Chromodomain-helicase-DNA-binding protein 1-like (CHD1L) silencing inhibits gastric cancer cell proliferation, invasion, and migration

We aimed to investigate the effect of chromodomain-helicase-DNA-binding protein 1-like (CHD1L) silencing on the biological behavior of gastric cancer cells.

CHD1L silencing significantly inhibited the proliferation, invasion, and migration of BGC-823 gastric cancer cells and induced apoptosis. Knockdown of CHD1L may present a novel approach for treating gastric cancer.

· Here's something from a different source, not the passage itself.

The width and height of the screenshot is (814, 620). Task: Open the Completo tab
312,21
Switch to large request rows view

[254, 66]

Small hairpin RNA (shRNAs) targeting CHD1L were designed and transduced into BGC-823 human gastric cancer cells. Expression of p53, p21, nerve growth factor IB (Nur77), and ARHGEF9 was assessed by western blotting, and the effect of CHD1L silencing on gastric cancer cell proliferation, apoptosis, and migration was examined by MTT, flow cytometry, and wound healing assays, respectively.

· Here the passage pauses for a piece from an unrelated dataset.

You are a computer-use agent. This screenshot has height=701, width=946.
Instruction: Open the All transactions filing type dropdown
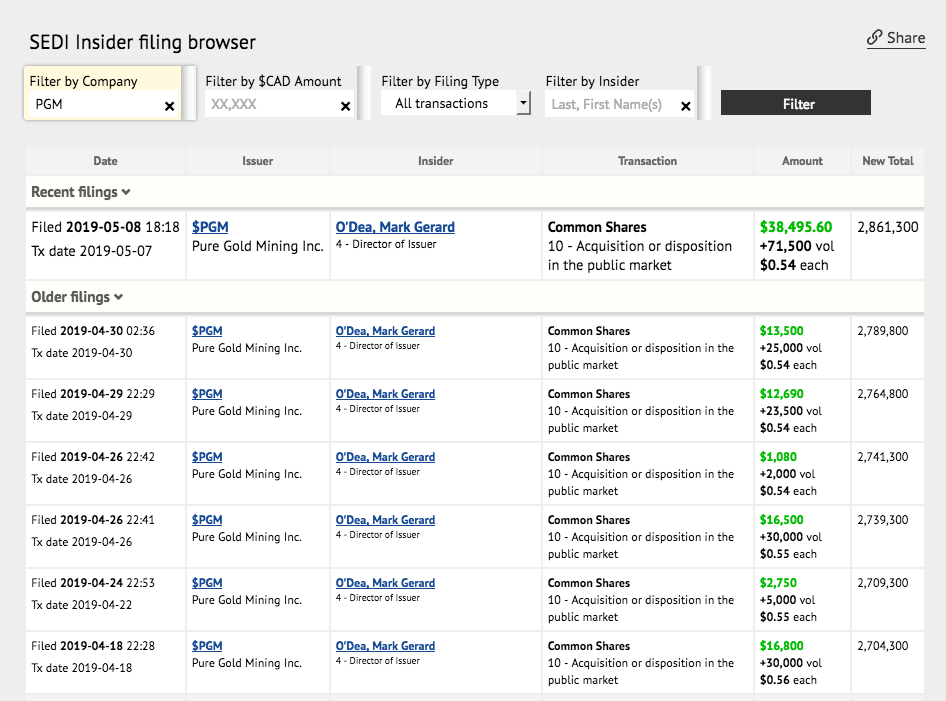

In CHD1L-shRNA-1-treated cells, the expression of p53, p21, Nur77, and ARHGEF9 was significantly upregulated, and the number of apoptotic cells was significantly increased compared to the shRNA-negative control (NC; P<0.05). Additionally, the number of cells in the G1 phase was significantly increased among CHD1L-shRNA-1-treated cells. In contrast, the number of cells in the S phase was significantly decreased among CHD1L-shRNA-1-treated cells compared to shRNA-NC-treated cells (P<0.05). Following CHD1L silencing, there were 58.63±10.97 invading cells compared to 144.95±12.68 and 148.49±17.86 in the shRNA-NC and untreated groups, respectively (P<0.05). After 24 h, CHD1L-silenced BGC-823 cells migrated 0.54±0.34 µm compared to 1.34±0.26 and 1.31±0.31 µm in the shRNA-NC and untreated groups, respectively (P<0.05). Conclusions: CHD1L silencing significantly inhibited the proliferation, invasion, and migration of BGC-823 gastric cancer cells and induced apoptosis. Knockdown of CHD1L may present a novel approach for treating gastric cancer.